> **To do**
Locate each line in the entries below that contains the word "Point", matching case, and copy those lines out.

Stored entries
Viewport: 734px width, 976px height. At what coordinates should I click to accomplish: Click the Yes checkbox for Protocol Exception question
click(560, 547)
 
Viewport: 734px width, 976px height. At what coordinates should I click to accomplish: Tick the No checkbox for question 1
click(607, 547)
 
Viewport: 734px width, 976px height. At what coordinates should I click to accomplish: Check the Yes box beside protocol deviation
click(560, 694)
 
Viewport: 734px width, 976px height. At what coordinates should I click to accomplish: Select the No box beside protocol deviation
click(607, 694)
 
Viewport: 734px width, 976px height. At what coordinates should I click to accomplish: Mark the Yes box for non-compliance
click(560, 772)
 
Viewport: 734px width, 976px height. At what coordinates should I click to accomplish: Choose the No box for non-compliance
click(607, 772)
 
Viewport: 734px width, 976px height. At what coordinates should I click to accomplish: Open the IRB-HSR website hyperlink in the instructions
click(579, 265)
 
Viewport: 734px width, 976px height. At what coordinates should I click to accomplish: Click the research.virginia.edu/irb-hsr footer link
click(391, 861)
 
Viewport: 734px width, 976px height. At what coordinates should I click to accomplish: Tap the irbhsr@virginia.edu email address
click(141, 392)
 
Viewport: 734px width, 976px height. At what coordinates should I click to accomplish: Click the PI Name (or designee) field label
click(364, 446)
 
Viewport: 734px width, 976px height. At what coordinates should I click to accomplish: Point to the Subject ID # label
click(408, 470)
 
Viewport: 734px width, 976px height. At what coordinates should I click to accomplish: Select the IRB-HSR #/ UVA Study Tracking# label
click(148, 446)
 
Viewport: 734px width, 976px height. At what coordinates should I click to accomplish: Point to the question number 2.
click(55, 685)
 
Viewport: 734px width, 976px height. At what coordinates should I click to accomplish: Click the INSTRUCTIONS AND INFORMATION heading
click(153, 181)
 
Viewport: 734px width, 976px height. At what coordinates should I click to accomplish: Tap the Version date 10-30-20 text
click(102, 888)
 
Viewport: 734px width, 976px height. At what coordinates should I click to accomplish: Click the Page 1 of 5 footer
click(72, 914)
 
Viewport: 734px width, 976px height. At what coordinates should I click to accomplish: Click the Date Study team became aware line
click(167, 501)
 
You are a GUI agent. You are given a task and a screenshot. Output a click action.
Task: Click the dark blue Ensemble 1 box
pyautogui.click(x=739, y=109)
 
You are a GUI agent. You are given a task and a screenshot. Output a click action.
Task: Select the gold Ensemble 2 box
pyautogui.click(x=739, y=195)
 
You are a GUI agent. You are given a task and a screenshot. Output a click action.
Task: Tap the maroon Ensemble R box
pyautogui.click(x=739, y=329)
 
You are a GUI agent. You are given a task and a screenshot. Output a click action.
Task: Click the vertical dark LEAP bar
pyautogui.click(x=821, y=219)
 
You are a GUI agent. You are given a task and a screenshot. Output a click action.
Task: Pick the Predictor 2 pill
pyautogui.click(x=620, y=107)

> **Response to this task**
Viewport: 734px width, 976px height. At what coordinates should I click to accomplish: Point to the Subject ID # label
Viewport: 734px width, 976px height. At what coordinates should I click to accomplish: Point to the question number 2.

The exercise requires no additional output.